On 2024-12-19 5:21 p.m., Peter Zijlstra wrote:
> On Wed, Dec 18, 2024 at 07:16:42AM -0800, kan.liang@linux.intel.com wrote:
>> From: Kan Liang <kan.liang@linux.intel.com>
>>
>> The event may have been updated in the PMU-specific implementation,
>> e.g., Intel PEBS counters snapshotting. The common code should not
>> read and overwrite the value.
>>
>> The PERF_SAMPLE_READ in the data->sample_type can be used to detect
>> whether the PMU-specific value is available. If yes, avoid the
>> pmu->read() in the common code.
> 
> I had a poke at this, and ended up with the below. Not sure though,
> wdyt?

It looks good to me. I will do more tests tomorrow and send a V7.

Thanks,
Kan
> 
> ---
>  include/linux/perf_event.h  |  8 +++++++-
>  kernel/events/core.c        | 33 ++++++++++++++++-----------------
>  kernel/events/ring_buffer.c |  1 +
>  3 files changed, 24 insertions(+), 18 deletions(-)

· · · ·

[TASKS TO PERFORM]
A. In the patch email, what is used to detect whether the PMU-specific value is available?
B. Rewrite the entries from the first one through the line containing "Games (19, 453)", changing "Hardcover" to "Hardback" and leaving everything else as it is.

Rows of pointing data
· · · ·

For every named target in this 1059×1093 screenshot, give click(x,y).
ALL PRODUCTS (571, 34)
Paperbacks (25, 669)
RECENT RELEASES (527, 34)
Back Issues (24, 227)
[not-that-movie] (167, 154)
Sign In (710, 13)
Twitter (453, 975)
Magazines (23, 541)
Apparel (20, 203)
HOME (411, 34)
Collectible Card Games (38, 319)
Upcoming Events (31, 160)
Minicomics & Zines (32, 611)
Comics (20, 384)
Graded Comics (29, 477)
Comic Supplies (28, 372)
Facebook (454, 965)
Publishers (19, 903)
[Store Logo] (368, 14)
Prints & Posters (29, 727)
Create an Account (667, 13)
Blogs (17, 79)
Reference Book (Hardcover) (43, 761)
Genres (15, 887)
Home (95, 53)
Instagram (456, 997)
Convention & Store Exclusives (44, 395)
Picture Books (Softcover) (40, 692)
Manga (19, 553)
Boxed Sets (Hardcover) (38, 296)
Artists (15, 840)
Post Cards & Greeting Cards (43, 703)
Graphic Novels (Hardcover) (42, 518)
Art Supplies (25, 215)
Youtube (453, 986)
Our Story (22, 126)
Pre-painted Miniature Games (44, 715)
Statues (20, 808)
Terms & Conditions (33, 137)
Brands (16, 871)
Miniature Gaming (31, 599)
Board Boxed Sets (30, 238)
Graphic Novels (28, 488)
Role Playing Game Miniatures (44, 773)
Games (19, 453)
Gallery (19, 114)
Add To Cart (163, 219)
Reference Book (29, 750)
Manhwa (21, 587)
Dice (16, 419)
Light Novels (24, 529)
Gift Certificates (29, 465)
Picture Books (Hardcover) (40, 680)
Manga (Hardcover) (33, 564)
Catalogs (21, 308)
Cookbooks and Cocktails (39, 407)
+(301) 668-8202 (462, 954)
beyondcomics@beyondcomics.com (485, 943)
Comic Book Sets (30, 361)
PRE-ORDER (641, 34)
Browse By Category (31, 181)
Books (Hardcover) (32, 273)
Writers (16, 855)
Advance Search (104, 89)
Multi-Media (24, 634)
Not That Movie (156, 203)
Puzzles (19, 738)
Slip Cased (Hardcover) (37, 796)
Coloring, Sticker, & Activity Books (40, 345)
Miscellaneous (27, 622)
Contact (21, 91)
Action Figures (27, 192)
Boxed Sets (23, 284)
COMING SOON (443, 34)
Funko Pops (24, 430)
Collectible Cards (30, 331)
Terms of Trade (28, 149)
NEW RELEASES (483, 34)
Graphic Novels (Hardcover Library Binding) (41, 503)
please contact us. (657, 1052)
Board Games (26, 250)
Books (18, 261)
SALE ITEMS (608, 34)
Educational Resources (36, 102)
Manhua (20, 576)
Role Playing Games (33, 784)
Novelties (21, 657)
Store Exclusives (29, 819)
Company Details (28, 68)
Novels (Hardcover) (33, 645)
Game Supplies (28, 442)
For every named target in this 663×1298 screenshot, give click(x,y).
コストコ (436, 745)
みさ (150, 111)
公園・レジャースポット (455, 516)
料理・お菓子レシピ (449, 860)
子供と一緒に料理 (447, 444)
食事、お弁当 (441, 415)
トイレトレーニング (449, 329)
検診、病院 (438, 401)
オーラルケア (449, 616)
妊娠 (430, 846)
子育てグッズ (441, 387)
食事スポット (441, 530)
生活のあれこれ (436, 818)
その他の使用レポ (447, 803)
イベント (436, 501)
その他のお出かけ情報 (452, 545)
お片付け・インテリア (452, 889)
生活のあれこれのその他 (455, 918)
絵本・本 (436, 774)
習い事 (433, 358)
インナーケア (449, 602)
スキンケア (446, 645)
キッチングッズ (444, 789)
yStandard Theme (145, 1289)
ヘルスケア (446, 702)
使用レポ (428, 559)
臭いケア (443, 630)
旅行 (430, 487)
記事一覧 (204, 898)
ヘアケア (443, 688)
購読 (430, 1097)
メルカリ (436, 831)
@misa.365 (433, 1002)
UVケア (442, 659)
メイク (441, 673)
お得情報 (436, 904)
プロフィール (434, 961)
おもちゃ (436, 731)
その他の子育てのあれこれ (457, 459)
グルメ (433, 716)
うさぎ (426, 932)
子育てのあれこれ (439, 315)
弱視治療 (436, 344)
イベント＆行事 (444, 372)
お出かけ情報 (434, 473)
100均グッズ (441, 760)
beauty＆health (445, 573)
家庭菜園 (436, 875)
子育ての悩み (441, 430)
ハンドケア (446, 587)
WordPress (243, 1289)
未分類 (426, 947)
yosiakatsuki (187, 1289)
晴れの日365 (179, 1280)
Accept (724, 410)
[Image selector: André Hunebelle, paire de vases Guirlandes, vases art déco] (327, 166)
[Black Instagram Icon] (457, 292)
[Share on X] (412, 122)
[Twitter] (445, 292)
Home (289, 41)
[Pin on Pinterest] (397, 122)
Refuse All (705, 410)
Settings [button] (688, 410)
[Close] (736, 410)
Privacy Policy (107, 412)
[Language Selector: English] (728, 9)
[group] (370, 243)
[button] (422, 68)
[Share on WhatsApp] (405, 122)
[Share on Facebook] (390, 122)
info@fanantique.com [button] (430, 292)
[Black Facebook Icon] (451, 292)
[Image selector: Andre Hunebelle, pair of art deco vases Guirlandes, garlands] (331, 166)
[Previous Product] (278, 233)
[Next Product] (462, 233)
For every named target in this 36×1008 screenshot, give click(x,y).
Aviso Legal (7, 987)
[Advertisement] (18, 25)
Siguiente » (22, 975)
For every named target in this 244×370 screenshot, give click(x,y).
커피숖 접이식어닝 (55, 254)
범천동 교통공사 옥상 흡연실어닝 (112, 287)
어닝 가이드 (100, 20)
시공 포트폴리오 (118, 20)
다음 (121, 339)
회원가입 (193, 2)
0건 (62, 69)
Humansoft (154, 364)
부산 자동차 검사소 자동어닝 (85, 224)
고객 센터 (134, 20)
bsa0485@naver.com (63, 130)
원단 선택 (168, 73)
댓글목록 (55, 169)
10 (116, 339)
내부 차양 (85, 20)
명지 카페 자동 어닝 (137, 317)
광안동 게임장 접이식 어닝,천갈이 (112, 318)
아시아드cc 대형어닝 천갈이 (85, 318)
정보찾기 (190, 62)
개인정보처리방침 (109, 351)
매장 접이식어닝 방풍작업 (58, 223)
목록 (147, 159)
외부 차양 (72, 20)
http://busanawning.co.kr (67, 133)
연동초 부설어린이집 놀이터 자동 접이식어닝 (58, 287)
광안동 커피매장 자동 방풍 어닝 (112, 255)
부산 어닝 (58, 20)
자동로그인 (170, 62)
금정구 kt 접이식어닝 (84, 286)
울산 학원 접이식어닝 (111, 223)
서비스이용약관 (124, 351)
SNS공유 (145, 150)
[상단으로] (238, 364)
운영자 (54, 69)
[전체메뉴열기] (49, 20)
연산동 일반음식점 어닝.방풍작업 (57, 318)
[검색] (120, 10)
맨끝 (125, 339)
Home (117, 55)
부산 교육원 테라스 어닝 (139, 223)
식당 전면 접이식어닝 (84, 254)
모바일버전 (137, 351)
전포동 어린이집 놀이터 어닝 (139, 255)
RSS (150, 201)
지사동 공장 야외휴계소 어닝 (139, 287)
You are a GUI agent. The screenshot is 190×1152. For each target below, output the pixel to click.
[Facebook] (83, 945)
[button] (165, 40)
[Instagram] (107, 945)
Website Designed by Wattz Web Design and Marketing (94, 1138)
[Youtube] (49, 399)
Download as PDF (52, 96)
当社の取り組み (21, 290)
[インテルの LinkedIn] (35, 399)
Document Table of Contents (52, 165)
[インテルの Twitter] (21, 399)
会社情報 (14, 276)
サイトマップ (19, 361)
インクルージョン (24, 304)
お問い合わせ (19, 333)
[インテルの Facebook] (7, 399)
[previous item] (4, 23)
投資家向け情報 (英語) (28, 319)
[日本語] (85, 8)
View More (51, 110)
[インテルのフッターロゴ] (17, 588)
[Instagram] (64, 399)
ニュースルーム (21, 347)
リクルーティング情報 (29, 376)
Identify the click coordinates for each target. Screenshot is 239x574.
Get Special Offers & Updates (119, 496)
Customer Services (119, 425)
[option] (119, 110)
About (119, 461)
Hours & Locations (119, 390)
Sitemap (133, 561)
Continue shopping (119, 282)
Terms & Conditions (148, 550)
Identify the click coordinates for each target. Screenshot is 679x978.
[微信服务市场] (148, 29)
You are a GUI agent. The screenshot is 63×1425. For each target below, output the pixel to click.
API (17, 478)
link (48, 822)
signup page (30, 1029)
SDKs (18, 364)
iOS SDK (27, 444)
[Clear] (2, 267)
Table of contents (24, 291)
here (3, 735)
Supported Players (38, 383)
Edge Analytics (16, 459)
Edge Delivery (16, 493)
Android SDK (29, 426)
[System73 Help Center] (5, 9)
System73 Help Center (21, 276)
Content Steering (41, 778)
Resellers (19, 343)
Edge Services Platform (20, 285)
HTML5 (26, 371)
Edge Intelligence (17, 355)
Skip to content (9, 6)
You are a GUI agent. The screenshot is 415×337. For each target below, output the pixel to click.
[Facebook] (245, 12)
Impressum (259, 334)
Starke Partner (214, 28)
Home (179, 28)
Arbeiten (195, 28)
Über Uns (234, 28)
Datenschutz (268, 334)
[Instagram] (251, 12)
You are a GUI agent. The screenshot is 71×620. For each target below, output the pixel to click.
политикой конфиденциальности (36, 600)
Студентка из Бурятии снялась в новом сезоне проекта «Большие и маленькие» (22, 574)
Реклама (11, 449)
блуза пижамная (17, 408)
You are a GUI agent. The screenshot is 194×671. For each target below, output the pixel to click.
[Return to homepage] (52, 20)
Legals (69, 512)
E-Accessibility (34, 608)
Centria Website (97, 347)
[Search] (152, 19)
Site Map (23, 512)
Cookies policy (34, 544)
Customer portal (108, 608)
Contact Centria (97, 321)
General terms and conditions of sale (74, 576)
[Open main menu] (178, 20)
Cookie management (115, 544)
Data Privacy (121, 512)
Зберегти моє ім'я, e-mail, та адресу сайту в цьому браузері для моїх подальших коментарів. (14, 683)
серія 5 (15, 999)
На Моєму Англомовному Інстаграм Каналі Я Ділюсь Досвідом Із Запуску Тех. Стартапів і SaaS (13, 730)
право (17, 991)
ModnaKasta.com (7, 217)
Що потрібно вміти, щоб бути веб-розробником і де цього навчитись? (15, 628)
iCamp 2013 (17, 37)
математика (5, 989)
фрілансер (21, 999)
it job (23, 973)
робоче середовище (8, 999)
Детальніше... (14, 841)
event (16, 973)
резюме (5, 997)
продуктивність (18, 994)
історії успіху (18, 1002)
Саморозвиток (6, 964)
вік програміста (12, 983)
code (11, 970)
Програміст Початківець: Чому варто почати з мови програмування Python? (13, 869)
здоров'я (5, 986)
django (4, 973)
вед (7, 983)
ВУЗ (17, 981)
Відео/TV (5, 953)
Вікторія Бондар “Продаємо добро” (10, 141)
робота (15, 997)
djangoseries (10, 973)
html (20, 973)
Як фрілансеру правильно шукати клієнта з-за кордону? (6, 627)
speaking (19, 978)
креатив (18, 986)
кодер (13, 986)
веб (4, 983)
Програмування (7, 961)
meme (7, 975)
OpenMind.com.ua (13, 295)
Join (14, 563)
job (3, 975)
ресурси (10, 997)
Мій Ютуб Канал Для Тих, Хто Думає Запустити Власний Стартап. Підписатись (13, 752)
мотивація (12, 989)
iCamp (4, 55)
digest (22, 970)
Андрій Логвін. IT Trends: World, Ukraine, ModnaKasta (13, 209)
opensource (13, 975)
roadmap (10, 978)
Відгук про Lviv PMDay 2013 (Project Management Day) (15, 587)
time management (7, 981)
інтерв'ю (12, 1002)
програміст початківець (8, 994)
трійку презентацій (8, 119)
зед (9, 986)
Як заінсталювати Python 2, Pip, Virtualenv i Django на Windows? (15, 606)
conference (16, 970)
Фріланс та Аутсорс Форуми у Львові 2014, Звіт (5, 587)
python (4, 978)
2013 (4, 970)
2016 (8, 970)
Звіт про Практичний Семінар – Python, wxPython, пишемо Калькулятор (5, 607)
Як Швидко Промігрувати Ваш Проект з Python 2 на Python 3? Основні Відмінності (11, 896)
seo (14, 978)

· · · ·

[RESPONSES TO THE EXERCISE]
A. The PERF_SAMPLE_READ in data->sample_type.

B.
For every named target in this 1059×1093 screenshot, give click(x,y).
ALL PRODUCTS (571, 34)
Paperbacks (25, 669)
RECENT RELEASES (527, 34)
Back Issues (24, 227)
[not-that-movie] (167, 154)
Sign In (710, 13)
Twitter (453, 975)
Magazines (23, 541)
Apparel (20, 203)
HOME (411, 34)
Collectible Card Games (38, 319)
Upcoming Events (31, 160)
Minicomics & Zines (32, 611)
Comics (20, 384)
Graded Comics (29, 477)
Comic Supplies (28, 372)
Facebook (454, 965)
Publishers (19, 903)
[Store Logo] (368, 14)
Prints & Posters (29, 727)
Create an Account (667, 13)
Blogs (17, 79)
Reference Book (Hardback) (43, 761)
Genres (15, 887)
Home (95, 53)
Instagram (456, 997)
Convention & Store Exclusives (44, 395)
Picture Books (Softcover) (40, 692)
Manga (19, 553)
Boxed Sets (Hardback) (38, 296)
Artists (15, 840)
Post Cards & Greeting Cards (43, 703)
Graphic Novels (Hardback) (42, 518)
Art Supplies (25, 215)
Youtube (453, 986)
Our Story (22, 126)
Pre-painted Miniature Games (44, 715)
Statues (20, 808)
Terms & Conditions (33, 137)
Brands (16, 871)
Miniature Gaming (31, 599)
Board Boxed Sets (30, 238)
Graphic Novels (28, 488)
Role Playing Game Miniatures (44, 773)
Games (19, 453)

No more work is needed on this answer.